In de groepsevaluatie van dinsdag 12 april jl. heb ik aan de hand van de tekening "Plus Ultra" de contouren geschetst van mijn maatschappelijke positie. Daar moet de groep het voorlopig maar mee doen. Voor het probleem ? voelde ik mij mede-verantwoordelijk. Ik heb grote waardering voor de wijze waarop dit probleem door het team is opgelost. Uit de gistermiddag door ? in de groep afgelegde verklaring heb ik opgemaakt dat er geen samenhang bestaat tussen zijn en mijn problematiek. Met dank voor je gisteren getoonde bezorgdheid. Hartelijke groet John"

Gisteren heb ik in de weekendbespreking laten weten dat ik de brief van 24 april jl. genoemd in mijn brief 25 APRIL 1994 HISTORISCHE STAP aan jou aan de desbetreffende directies van erkende particuliere opleidingsinstituten heb verzonden. Vanmiddag werden er om 15.40 uur bij de achteringang van het Sint Radboudziekenhuis politiefunctionarissen waargenomen. Mijn groepscoördinator deelde daarop mede dat er door de directie van het Radboudziekenhuis nieuw beleid is ingevoerd: In verband met de diefstallen in het ziekenhuis houden de portiers regelmatig "toezichtsronden". De Nijmeegse politie houdt de zaak naar mijn idee nu voortreffelijk in de gaten.

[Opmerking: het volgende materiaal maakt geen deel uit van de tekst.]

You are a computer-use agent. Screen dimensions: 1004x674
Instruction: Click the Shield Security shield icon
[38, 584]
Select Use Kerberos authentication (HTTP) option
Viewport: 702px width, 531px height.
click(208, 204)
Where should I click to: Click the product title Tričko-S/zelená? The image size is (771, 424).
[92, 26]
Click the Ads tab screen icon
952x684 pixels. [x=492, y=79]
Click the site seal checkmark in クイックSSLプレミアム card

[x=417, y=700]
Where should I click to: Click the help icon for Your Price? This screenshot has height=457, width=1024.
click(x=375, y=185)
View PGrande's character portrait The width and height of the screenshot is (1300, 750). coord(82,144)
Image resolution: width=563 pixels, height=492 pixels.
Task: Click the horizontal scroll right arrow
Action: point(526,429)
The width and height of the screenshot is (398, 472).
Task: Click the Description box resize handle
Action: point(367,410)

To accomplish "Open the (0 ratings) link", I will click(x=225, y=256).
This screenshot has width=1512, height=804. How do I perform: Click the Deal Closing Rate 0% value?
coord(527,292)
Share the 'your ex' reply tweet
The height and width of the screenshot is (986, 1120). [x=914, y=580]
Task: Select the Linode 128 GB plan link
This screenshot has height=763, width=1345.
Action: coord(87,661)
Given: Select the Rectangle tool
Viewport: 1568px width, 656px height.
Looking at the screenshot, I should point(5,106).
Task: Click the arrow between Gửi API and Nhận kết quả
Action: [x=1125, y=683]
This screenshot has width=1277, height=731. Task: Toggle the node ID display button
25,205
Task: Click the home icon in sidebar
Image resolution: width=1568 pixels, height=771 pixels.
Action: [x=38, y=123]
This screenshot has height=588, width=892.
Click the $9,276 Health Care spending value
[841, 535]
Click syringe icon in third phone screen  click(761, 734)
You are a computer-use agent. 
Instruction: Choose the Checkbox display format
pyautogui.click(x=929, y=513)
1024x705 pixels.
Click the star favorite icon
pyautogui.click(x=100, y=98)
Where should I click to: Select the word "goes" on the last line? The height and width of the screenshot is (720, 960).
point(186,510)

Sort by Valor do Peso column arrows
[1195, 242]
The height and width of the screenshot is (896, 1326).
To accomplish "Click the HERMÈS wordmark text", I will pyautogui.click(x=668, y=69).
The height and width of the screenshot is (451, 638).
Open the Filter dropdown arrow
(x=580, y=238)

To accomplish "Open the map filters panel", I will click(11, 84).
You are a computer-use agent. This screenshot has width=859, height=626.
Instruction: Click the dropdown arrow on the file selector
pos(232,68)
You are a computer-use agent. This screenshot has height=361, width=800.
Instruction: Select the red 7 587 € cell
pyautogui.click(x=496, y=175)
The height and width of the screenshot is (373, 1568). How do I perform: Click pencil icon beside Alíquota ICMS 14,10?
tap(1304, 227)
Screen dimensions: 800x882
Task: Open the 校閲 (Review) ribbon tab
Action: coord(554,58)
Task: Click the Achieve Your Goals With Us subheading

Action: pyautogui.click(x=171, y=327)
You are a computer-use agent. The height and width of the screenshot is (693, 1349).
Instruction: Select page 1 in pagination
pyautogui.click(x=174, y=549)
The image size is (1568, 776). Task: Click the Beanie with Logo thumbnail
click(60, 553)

Voor het eerst sinds lange tijd hoorde ik weer eens een helicopter op het ziekenhuis landen en zag ik hem weer vertrekken. Er is dus weer actie. M.b.t. jouw opmerking "Het is mij onduidelijk waarom NE nu tot de conclusie komt dat het 'voor de hand liggend' is dat Liesbeth tijdelijk bij NE was gestationeerd 'om orde op zaken te stellen'. Dat is nieuw voor mij." verwijs ik naar mijn opmerking in 25 APRIL 1994 HISTORISCHE STAP. "Ik vond ook een notitie d.d. 15 oktober 1990 waarin mededeling wordt gedaan van het overlijden van de heer Mr. J. van Dijk. De heer Van Dijk was volgens het bericht al geruime tijd ernstig ziek. Na twee jaar ernstige ziekte is oud Baak-directeur Van Dijk in 1990 heengegaan. Hij is dus in 1988 ziek geworden, het jaar waarin Maris en Tegels hebben besloten Nieuw Elan te verzelfstandigen. Een zeer trieste aangelegenheid. De ene zijn dood is de ander zijn brood. Dit is onacceptabel. De grenzen van de betamelijkheid zijn daarmee in hoge mate overschreden. Om met Liesbeth te spreken: "Het is een schande!!!" Hartelijke groet.